In regard to grades, money won't necessarily improve them, but I'd bet a lack of money will lower them.

One disconnect that results in the perception of Nazareth being a top academic school comes from the honor roll. If anyone has seen the honor and high honor roll list you'd be impressed. It runs for what seems like pages in the US and Key.

Given that you have to wonder how our PSSA test scores aren't higher.

You can also understand why most people think our schools are better than than they are - the kids all get A's.

Now this is an over-generalization, some kids would earn those grades with higher standards and would do very well no matter how much they were challenged, but I'm sure there are others who wouldn't.

At the end of the day, if kids are getting A's and B's, parents are happy, and the schools are good despite the performance on PSSA's compared to other schools which show we are really mid-pack.

If I thought we should be mid-pack, I probably wouldn't care.

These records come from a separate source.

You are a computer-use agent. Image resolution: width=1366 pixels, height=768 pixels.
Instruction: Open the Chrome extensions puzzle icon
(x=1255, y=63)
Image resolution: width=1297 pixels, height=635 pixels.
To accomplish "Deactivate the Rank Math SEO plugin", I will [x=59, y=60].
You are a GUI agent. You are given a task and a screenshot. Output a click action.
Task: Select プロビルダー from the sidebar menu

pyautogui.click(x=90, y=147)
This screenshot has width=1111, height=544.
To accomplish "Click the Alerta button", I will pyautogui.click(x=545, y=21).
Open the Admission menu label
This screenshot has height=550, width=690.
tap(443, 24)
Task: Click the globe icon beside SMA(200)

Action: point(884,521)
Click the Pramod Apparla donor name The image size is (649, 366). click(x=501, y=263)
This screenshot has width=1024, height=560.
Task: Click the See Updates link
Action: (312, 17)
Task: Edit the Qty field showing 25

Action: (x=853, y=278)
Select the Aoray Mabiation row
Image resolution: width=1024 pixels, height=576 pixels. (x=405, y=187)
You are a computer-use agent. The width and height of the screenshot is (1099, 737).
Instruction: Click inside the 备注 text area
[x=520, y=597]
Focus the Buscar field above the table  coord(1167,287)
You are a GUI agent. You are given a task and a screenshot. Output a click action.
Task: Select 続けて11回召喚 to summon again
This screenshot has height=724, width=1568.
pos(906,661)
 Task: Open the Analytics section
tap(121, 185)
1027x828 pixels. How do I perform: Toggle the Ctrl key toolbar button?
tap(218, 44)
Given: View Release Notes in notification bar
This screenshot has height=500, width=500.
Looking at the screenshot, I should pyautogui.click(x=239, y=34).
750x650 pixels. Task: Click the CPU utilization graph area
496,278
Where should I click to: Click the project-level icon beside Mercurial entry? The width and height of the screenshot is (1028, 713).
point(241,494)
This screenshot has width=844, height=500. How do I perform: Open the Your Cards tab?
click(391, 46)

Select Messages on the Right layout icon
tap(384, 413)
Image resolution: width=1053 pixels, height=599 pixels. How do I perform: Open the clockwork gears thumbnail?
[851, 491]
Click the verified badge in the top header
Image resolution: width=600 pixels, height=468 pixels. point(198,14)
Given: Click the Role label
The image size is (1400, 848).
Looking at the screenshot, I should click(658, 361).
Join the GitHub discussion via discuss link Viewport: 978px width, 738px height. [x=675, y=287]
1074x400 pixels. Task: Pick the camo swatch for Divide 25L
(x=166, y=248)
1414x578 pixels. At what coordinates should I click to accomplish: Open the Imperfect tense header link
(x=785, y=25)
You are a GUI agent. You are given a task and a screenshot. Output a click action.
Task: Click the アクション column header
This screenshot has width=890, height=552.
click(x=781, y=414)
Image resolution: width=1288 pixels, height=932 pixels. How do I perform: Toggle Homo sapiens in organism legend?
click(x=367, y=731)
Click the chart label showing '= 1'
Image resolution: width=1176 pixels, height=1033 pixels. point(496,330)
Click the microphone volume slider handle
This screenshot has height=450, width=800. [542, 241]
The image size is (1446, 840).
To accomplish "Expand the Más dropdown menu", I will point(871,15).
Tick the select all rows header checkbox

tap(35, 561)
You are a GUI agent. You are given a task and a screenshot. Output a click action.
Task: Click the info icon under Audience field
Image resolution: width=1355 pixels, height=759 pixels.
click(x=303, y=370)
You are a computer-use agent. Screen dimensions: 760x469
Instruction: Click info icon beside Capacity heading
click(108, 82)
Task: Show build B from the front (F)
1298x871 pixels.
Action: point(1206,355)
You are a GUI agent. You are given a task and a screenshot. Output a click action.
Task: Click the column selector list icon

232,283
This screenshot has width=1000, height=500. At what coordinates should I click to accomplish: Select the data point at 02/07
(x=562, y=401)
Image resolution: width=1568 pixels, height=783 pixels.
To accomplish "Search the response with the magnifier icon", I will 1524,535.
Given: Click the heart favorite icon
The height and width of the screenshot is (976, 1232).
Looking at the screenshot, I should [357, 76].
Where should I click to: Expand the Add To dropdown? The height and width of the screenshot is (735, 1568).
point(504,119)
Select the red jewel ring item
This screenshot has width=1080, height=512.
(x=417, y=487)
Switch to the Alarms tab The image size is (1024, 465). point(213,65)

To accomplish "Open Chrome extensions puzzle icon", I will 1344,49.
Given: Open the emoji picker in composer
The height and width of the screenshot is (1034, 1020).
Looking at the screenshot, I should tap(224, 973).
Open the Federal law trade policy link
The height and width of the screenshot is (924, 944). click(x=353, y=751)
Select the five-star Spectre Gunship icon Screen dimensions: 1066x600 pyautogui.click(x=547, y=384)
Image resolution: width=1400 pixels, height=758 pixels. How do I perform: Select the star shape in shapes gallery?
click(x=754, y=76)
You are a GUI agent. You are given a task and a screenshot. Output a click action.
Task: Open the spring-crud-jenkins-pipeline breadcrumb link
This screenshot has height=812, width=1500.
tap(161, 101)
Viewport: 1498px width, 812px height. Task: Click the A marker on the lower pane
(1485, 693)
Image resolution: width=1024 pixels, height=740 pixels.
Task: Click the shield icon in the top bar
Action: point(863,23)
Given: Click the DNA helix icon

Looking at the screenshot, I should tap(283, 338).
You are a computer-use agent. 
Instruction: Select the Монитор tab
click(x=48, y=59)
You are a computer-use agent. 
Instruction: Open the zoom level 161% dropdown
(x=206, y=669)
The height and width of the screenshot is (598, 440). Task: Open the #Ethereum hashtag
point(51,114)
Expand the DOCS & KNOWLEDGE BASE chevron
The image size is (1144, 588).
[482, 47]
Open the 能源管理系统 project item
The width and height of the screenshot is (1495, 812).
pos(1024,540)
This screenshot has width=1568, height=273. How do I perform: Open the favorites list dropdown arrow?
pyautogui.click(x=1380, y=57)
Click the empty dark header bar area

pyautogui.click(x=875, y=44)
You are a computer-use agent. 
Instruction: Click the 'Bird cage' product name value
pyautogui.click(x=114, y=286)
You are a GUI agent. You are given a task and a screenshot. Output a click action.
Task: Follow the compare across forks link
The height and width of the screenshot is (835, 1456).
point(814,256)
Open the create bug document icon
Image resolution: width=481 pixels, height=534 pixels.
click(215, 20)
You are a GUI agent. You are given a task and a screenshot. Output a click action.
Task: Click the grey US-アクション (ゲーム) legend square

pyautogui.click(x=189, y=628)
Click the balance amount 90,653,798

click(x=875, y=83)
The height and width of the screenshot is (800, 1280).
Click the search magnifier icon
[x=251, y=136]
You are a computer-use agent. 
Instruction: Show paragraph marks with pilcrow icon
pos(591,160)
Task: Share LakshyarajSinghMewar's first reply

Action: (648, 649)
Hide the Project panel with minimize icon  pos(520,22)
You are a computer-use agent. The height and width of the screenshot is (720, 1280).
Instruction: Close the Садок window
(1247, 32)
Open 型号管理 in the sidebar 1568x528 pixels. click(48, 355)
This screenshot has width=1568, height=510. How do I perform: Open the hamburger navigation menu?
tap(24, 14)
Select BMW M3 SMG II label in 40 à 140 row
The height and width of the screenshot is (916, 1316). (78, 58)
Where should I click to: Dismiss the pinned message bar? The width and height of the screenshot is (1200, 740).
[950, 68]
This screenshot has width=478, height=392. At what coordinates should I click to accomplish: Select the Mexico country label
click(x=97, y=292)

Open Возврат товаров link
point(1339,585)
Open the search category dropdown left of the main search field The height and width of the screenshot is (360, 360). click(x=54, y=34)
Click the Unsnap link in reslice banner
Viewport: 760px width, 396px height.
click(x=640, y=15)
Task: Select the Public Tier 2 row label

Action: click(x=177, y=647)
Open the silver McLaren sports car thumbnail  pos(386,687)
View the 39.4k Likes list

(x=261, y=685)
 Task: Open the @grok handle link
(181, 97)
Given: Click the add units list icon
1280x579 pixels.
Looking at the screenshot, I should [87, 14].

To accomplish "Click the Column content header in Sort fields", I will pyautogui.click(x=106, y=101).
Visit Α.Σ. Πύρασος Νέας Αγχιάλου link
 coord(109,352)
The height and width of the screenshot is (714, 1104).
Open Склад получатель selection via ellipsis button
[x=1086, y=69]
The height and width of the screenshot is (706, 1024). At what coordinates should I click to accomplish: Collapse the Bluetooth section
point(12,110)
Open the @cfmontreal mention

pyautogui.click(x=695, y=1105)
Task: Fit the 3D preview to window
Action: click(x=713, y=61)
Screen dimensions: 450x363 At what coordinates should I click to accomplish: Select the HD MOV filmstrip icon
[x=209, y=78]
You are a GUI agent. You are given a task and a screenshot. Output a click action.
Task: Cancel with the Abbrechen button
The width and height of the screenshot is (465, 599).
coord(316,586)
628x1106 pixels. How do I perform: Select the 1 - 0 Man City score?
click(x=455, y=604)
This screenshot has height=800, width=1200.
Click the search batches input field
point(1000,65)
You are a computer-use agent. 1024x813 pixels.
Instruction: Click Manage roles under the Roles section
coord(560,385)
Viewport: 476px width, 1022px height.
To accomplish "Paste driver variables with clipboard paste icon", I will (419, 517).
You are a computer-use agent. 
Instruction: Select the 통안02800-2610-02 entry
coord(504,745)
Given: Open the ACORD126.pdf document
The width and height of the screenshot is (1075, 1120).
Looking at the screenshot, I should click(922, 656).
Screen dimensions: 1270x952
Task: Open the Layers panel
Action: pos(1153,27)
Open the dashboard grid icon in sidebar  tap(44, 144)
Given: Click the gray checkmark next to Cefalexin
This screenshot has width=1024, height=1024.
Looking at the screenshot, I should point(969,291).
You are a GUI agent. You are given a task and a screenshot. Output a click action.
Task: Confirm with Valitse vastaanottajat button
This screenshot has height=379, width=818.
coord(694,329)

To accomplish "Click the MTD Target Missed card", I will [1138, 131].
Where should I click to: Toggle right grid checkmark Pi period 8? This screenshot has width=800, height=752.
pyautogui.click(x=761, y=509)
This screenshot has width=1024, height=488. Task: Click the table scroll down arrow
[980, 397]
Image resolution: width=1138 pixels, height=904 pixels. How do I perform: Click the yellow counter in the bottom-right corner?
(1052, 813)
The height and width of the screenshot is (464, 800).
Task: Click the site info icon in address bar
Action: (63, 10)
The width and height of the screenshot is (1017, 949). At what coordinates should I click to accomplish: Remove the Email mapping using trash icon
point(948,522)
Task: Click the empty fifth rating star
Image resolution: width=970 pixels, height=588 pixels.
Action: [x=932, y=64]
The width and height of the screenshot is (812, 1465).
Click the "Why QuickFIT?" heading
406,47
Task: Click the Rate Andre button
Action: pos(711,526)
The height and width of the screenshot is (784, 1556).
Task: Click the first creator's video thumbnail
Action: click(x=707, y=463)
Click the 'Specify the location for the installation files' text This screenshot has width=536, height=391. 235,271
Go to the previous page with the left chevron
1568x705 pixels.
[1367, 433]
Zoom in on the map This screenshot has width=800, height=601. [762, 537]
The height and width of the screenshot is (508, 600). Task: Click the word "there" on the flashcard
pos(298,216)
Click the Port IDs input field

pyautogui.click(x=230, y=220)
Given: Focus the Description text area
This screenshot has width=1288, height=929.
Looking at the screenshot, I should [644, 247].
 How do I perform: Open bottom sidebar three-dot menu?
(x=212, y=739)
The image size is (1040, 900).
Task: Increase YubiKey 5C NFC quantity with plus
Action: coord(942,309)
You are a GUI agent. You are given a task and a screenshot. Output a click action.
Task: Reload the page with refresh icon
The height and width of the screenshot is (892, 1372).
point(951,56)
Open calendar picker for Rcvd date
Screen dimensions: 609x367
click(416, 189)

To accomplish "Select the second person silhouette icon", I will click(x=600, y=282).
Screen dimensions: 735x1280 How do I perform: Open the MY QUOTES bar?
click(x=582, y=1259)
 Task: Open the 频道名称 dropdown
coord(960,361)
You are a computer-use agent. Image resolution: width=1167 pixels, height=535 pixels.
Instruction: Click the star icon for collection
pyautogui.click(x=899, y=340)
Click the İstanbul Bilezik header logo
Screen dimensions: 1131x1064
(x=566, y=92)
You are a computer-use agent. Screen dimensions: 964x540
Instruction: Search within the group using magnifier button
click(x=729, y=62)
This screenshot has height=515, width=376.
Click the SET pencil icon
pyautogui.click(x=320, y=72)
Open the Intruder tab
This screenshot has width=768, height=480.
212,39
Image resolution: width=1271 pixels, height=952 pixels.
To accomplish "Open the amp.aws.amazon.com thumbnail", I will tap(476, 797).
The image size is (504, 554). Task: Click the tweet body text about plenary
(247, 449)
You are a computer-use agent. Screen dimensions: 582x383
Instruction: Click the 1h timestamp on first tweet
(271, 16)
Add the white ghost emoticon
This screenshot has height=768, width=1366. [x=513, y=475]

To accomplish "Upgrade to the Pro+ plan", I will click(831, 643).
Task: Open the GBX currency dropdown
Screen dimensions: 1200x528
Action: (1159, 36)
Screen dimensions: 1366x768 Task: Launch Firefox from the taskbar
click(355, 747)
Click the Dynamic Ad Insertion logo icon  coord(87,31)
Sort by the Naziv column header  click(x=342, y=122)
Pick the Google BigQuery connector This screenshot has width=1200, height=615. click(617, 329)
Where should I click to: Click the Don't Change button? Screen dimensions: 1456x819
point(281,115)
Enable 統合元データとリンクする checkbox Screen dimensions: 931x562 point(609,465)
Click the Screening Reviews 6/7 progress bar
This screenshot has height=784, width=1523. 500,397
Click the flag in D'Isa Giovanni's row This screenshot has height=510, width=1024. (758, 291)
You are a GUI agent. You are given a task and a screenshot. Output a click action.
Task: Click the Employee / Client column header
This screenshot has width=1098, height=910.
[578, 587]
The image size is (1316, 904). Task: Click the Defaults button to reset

When I think we should be a top-tier school, have the potential in both staff and student to be there, and are asked to annually pay more money to provide better education, and remain mid-pack it is a concern.

Thanks for the comments and sorry for any confusion with the original closing comment.

lineflat said...

Well put. Agreed. Good conversation here by the way.

Grade inflation is a whole other topic, which I think we would agree on as well.

Yes, once the money drops below a certain level, surely the performance will follow. I don't think we are anywhere near that level.

I just get a little frustrated by all of the people screaming about the failure of the education system, when the roots of declining school performance are to a large degree outside the school. Of course, that's not a popular position for our representatives to take. It's much easier (and acceptable) to point at the school.

Having said all that, I think we share the same concerns about our current budget woes. If there is no real direction or plan for exactly how the dollars are supposed to influence performance, then we are just pi$$ing money away, and spending for the sake of spending.

Gotta get to work. Thanks for the conversation.